If some children with autism are less sensitive to the human voice than to the written word, this could open up new avenues for intervention, Mottron says. “In this case, we should redirect autistic children towards exposure to non-communicative language, in addition to talking to them.”

The study therefore opens the door to new ways of addressing neurodiversity.

About this Autism and language research news

Author: Jeff Heinrich
Source: University of Montreal
Contact: Jeff Heinrich – University of Montreal
Image: The image is credited to Neuroscience News

Original Research: Open access.
Language acquisition can be truly atypical in autism: Beyond joint attention” by Laurent Mottron et al. Neuroscience and Behavioral Reviews


Abstract

Language acquisition can be truly atypical in autism: Beyond joint attention

Language profiles in autism are variable and atypical, with frequent speech onset delays, but also, in some cases, unusually steep growth of structural language skills.

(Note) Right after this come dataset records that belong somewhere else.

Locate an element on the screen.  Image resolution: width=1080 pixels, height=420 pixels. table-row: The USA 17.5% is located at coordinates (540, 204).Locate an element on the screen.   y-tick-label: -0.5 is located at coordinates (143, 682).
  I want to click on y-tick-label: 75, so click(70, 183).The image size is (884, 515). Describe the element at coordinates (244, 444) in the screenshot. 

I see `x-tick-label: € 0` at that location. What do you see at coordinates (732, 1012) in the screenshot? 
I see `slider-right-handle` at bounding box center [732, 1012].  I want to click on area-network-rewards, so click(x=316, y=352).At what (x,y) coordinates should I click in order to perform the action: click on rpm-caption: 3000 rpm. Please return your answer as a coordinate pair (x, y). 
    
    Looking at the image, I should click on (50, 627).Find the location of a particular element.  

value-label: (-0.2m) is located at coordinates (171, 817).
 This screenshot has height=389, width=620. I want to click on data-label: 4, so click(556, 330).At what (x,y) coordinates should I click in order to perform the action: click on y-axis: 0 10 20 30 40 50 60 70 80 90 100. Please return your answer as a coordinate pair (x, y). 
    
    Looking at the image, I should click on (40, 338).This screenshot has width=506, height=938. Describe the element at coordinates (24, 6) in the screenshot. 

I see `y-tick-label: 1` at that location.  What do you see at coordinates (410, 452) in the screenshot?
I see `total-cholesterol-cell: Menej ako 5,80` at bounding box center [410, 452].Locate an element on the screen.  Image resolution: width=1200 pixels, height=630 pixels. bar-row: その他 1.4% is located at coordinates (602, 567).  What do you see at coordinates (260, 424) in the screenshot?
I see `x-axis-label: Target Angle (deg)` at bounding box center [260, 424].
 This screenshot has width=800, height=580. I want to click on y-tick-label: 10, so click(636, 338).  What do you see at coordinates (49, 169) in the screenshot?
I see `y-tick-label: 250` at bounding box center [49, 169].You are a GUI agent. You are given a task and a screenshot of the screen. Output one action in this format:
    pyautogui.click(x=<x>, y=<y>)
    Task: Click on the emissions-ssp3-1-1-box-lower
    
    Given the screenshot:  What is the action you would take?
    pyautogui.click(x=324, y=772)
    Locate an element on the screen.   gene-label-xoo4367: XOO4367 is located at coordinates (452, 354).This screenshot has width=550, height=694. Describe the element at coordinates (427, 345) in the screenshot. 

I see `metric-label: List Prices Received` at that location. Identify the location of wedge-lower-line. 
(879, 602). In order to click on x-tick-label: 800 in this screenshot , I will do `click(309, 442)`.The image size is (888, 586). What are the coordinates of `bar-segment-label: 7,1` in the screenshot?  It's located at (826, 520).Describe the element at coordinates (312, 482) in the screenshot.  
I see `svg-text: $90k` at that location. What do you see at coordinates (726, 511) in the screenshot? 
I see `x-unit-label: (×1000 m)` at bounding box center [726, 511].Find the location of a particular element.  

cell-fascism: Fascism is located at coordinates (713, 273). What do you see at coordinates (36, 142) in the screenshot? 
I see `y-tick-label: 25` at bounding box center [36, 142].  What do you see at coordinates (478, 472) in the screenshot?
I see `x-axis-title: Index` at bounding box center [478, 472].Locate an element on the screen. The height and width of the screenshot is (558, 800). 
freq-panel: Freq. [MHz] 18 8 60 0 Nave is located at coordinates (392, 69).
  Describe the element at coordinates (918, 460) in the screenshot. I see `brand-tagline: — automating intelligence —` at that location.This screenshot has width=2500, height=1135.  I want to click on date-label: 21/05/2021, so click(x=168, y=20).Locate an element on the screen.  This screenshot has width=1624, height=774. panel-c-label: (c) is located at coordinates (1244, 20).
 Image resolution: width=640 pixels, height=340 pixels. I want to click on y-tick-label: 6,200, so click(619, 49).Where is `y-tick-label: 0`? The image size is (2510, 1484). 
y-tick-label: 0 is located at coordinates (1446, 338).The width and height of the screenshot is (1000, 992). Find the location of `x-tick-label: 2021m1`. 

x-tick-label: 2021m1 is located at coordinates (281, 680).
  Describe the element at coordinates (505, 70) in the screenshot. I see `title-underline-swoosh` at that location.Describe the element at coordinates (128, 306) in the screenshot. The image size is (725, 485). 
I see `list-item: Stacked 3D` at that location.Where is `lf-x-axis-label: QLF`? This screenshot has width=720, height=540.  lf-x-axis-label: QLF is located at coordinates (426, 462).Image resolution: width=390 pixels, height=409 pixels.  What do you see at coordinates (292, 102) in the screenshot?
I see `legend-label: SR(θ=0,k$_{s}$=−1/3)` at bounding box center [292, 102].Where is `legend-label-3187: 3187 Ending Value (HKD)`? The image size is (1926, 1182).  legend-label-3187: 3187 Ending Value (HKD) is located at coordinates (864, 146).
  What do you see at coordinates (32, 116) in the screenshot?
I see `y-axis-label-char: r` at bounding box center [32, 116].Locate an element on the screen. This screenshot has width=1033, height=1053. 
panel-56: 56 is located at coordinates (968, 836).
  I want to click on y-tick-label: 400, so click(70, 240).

Joint attention is often seen as a major predictor of language in autism, even though low joint attention is a core characteristic of autism, independent of language levels.

In this systematic review of 71 studies, we ask whether, in autism, joint attention predicts advanced or only early language skills, and whether it may be independent of language outcomes.

We consider only conservative estimates, and flag studies that include heterogenous samples or no control for non-verbal cognition. Our review suggests that joint attention plays a pivotal role for the emergence of language, but is also consistent with the idea that some autistic children may acquire language independently of joint attention skills.

We propose that language in autism should not necessarily be modelled as a quantitative or chronological deviation from typical language development, and outline directions to bring autistic individuals’ atypicality within the focus of scientific inquiry.